Terrorismo in Nigeria: è proprio guerra santa
Mentre si intensificano gli attacchi di Boko Haram, l'arcivescovo di Abuja nega la matrice religiosa del terrorismo. Non sono d'accordo gli altri vescovi e a ragione: nel paese è stata dichiarata la jihad, e colpisce anche i musulmani che non sono abbastanza devoti alla causa.
Non si allenta in Nigeria la morsa di Boko Haram, il gruppo terrorista islamico che dichiara di voler imporre la legge coranica in tutto il paese e fa strage di cristiani. Dal 16 giugno una serie di attentati hanno causato ben 70 vittime. Uno degli episodi più gravi si è verificato tra il 16 e il 17 giugno a Damaturu, capitale dello stato di Yobe, dove un commando è penetrato di notte nel collegio di una scuola secondaria uccidendo sette studenti e due insegnanti. Nelle stesse ore, sempre a Damaturu, è stato attaccato un check point dell’esercito e tre militari sono stati feriti gravemente. Il giorno successivo, nello stato di Borno, i terroristi hanno assalito una scuola privata della capitale Maiduguri, uccidendo nove degli studenti che vi stavano sostenendo gli esami di fine anno, e un’altra strage si è verificata ad Alau Dam, un villaggio di pescatori in prossimità della principale diga della regione: qui le vittime sono state almeno 13, sembra uccise perché accusate da Boko Haram di aver favorito l’arresto di alcuni esponenti del gruppo armato.

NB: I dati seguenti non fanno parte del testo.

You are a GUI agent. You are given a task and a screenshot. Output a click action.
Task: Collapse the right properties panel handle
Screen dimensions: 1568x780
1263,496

Tutto questo avviene nonostante che il governo abbia dichiarato il 15 maggio lo stato d’emergenza in tre stati del nord est, Borno, Yobe e Adamawa, e dal 12 maggio a caccia dei terroristi abbia dispiegato migliaia di militari con il supporto aereo di caccia ed elicotteri da combattimento. Si affievoliscono così le speranze riposte nel processo di conciliazione contemporaneamente avviato dal governo, con il sostegno di alcune autorevoli personalità religiose islamiche, e nell’amnistia proposta all’inizio di aprile ai terroristi disposti a deporre le armi. Peraltro, all’annuncio dell’amnistia, Boko Haram aveva risposto sostenendo di non aver commesso nulla di male: “al contrario, siamo noi che dovremmo perdonarvi” aveva sprezzantemente replicato Abubakar Shekau, il leader del gruppo su cui alcuni giorni or sono gli Stati Uniti hanno posto una taglia di sette milioni di dollari.

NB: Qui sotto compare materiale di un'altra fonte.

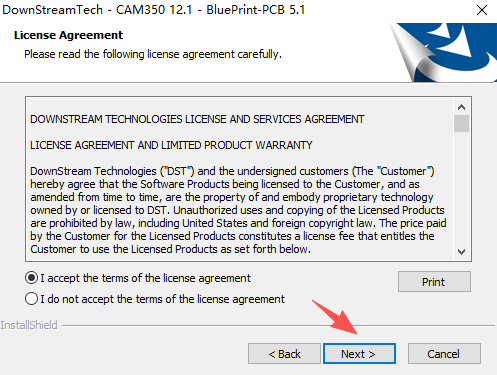Click the empty scrollbar track below the thumb
The height and width of the screenshot is (375, 497).
click(461, 188)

Quanto sta accadendo sembra purtroppo dare ragione al presidente nigeriano Goodluck Jonathan che nel gennaio del 2012, in un memorabile discorso alla nazione, aveva definito la situazione creatasi nel paese peggiore, più pericolosa di quella sfociata negli anni 60 nella guerra civile del Biafra. Concordano da tempo con il presidente i vescovi nigeriani. In un documento dal titolo “Salvare la Nigeria dal crollo”, pubblicato lo scorso maggio, parlano di “un’escalation di violenza e criminalità senza precedenti”, di una situazione “che nel modo più ottimistico può essere definita una guerra di bassa intensità”. A proposito dell’amnistia, il documento auspica che sia intesa come strumento di pacificazione e non come mezzo per “placare i criminali e i loro sostenitori perché stiano tranquilli”. I vescovi mettono poi il dito sulla piaga quando spiegano il successo crescente di Boko Haram presso la popolazione con i fattori che impediscono lo sviluppo del paese: “è chiaro – scrivono – che il nostro paese sta vivendo gli effetti cumulati e l’impatto corrosivo della corruzione; se i nostri leader politici non troveranno il coraggio di utilizzare le istituzioni dello Stato per combatterla, questo mostro divorerà la nazione intera”.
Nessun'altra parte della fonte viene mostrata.